- Extract the component into a separate JVM, and connect to it via socket.

This is what I'd do, but I'd also write a client class to get access. I
suppose you could use RMI or something, but I'm not familiar with that.
Whatever you're comfortable with, I guess.

You could also spin off this class in it's own thread inside one of your
classloaders. That way it would shutdown and start up with the server
(or maybe that's a drawback...) and you wouldn't have to add the
overhead of another VM.


In fact, it *is* a thread. It starts and stops with the server. Everything was really beautiful until I had to split my app in four contexts.

What I dislike is having to go out of the app to do app-internal calls. RMI, socket, CORBA, HTTP, ... I don't mind: I just dislike the idea.

- Extract the component into another context, and connect to it via HTTP.



yuck.


This isn't for locking or something is it?


Nope. ;-)

I get the feeling you're
trying to use a class for storing or accessing something the way most
people use a database...


I do have a database.

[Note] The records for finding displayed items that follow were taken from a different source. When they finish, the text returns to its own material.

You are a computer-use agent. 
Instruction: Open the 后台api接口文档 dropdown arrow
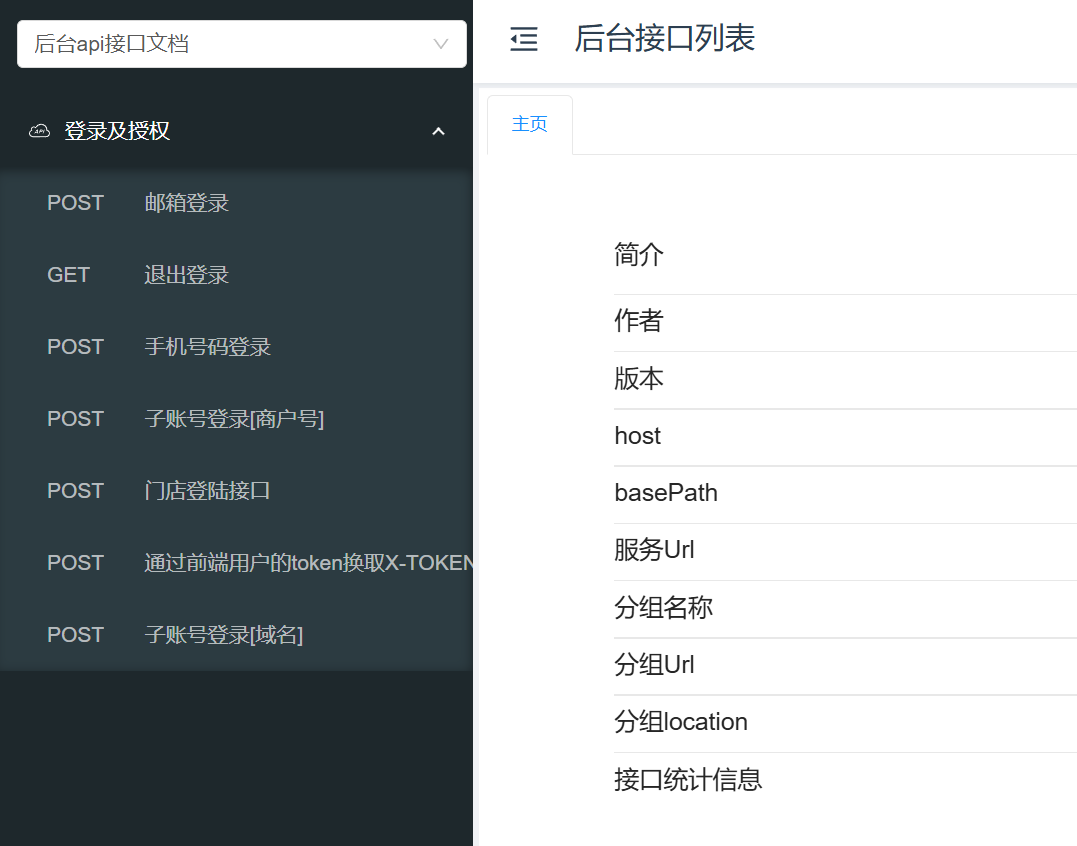(440, 44)
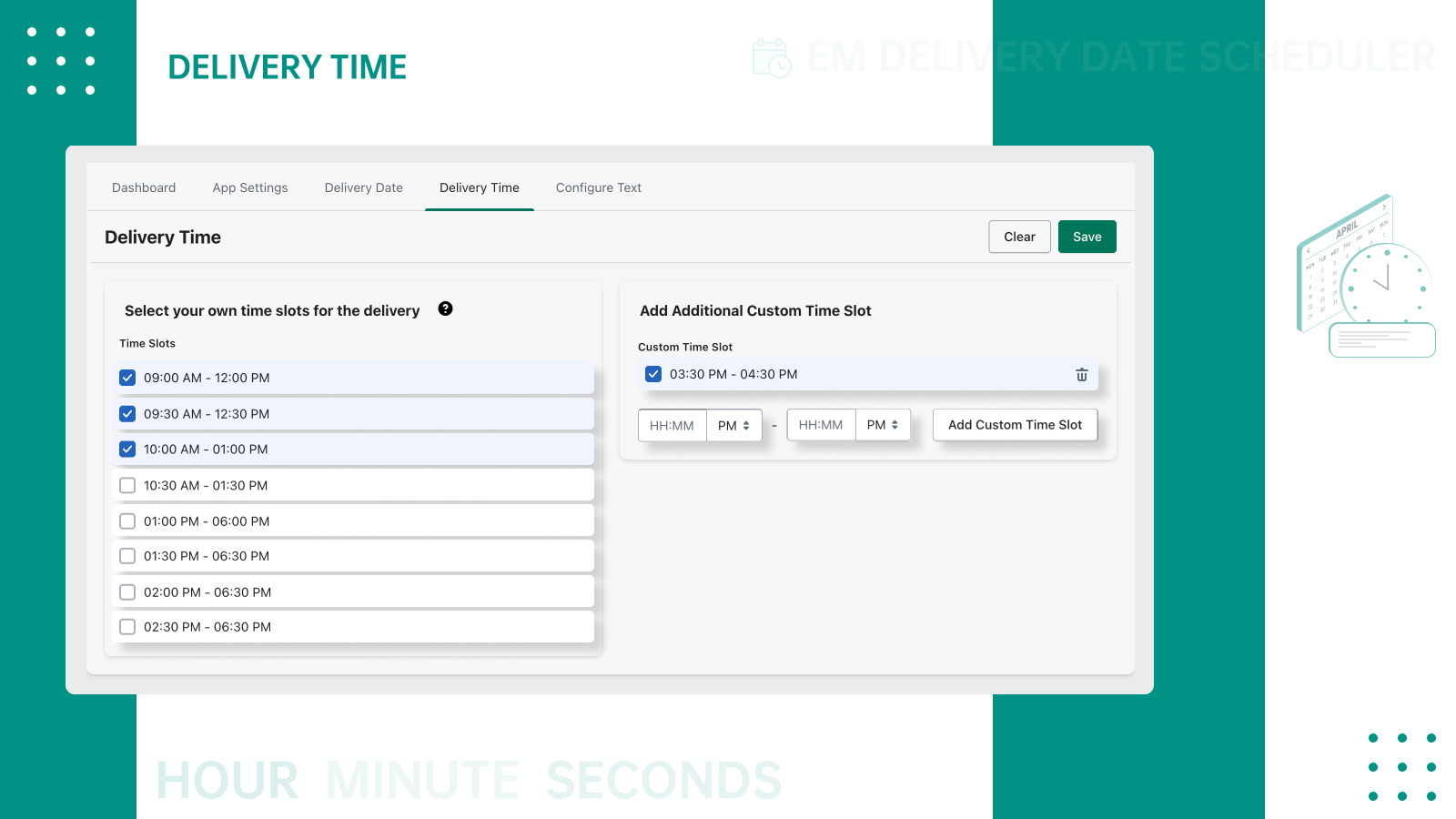The image size is (1456, 819).
Task: Enable the 02:30 PM - 06:30 PM slot
Action: point(127,626)
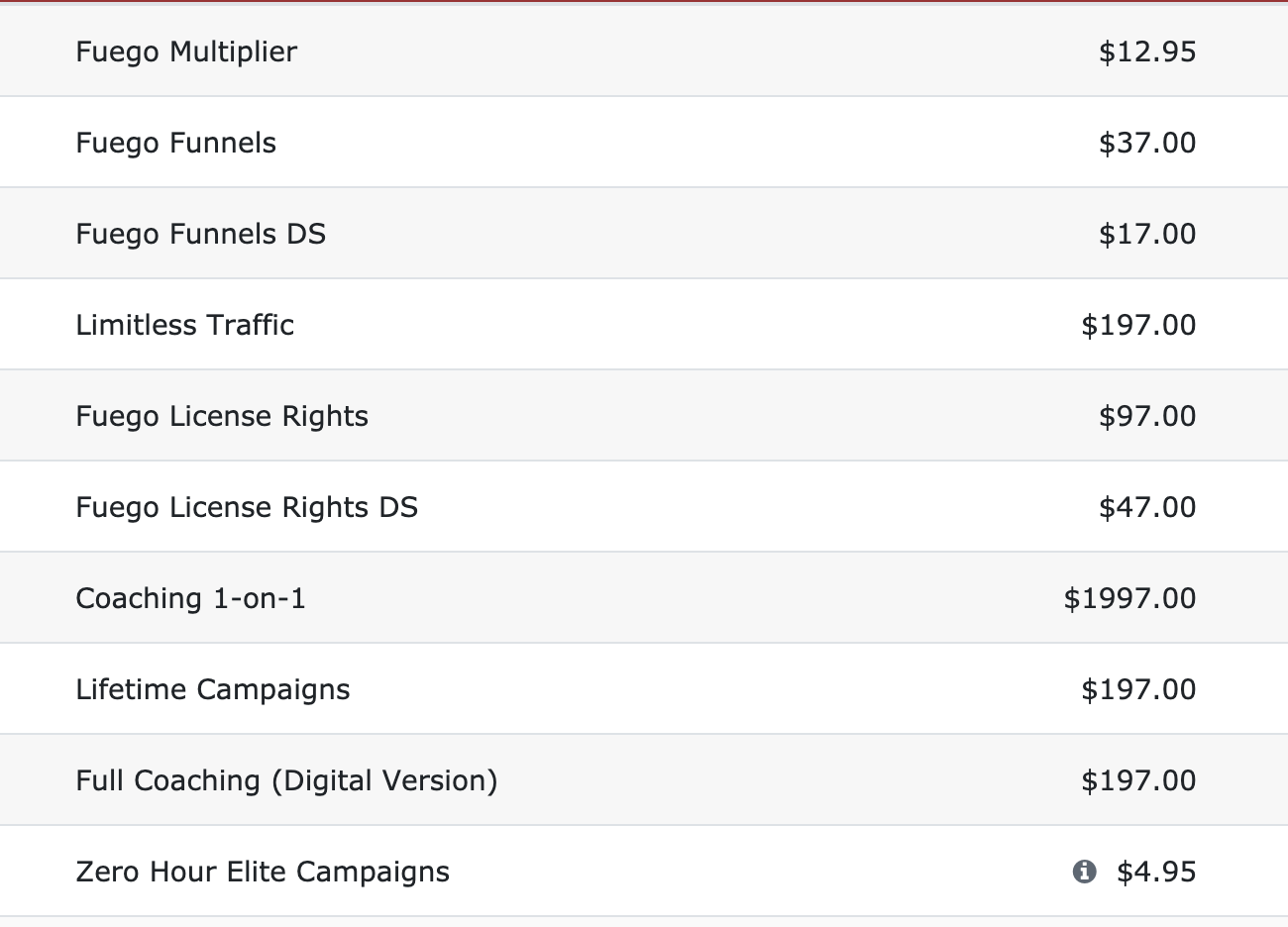Click the $197.00 price for Lifetime Campaigns

tap(1139, 689)
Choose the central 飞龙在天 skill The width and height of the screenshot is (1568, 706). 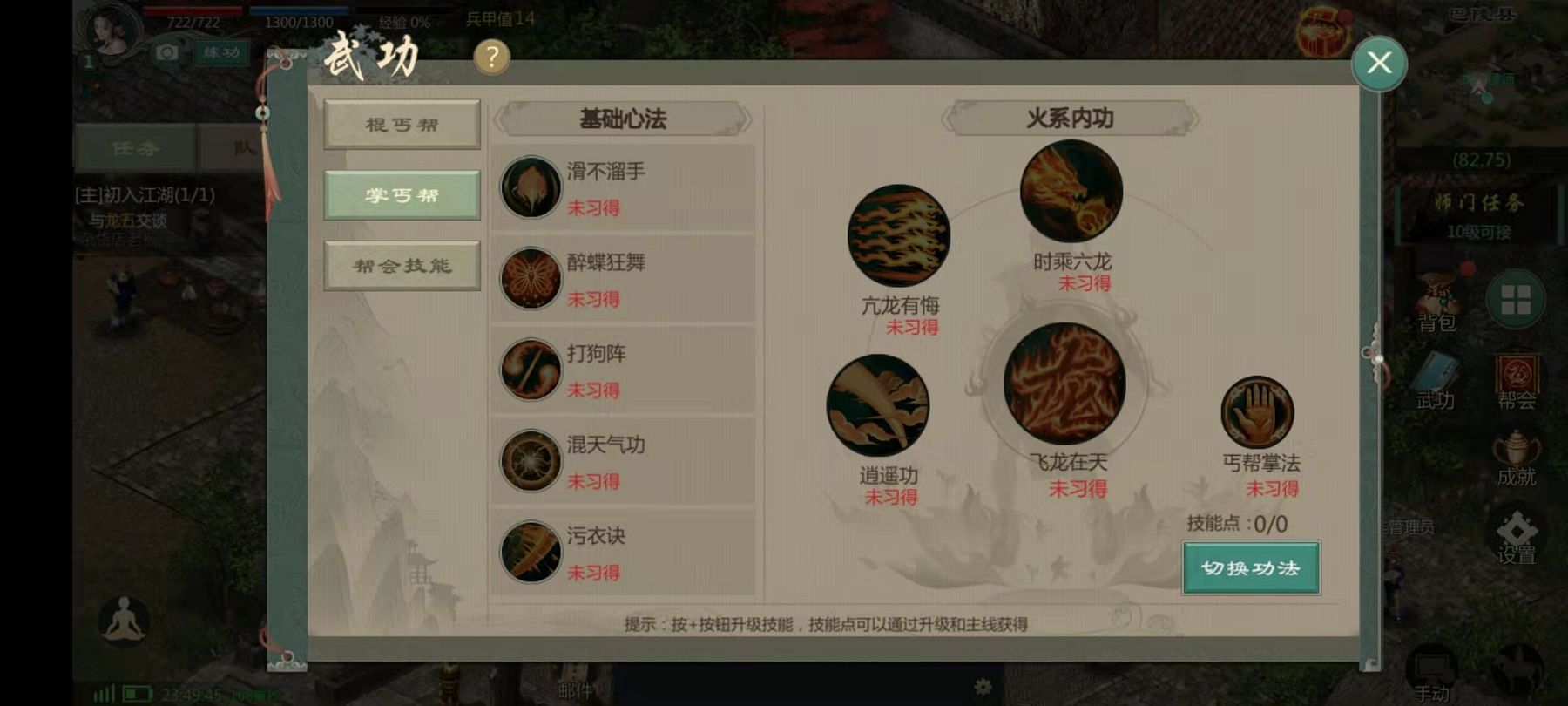click(1064, 384)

Databases are supposed to store data, aren't they? ;-)

Now seriously... My application includes a web interface to a "kind of" workflow system.

This component is the "workflow engine", which is in charge for automatic (background) state changes and actions. When my business/persistence logic changes a state, new potential tasks for this "engine" arise. So it has to be notified (=called) from any context that may change a state.




On Sun, 2003-06-15 at 08:21, Antonio Fiol Bonnín wrote:


Hello,

This question is probably not specific to Tomcat, but a Tomcat-specific answer could well suit my needs.

I have an application which I have split in several different contexts. I have done so, to allow different kinds of access to the app, depending on the web server the requests are coming from.

However, I need a common unique component that "ties" all the contexts together.

There must be a *single* instance of this component, otherwise inconsistencies or duplicate work might arise. OTOH, it must be accessible from all the contexts.

Calls to this component are very simple (calls to void methods) but moderately frequent.

I have thought of several possibilities:

- Extract the component into a separate JVM, and connect to it via socket.
- Extract the component into another context, and connect to it via HTTP.
--- I like none of those.

- Create the instance from the first context needing it, and making it available to all of them.
--- I like this best, but I have no idea of how to do that.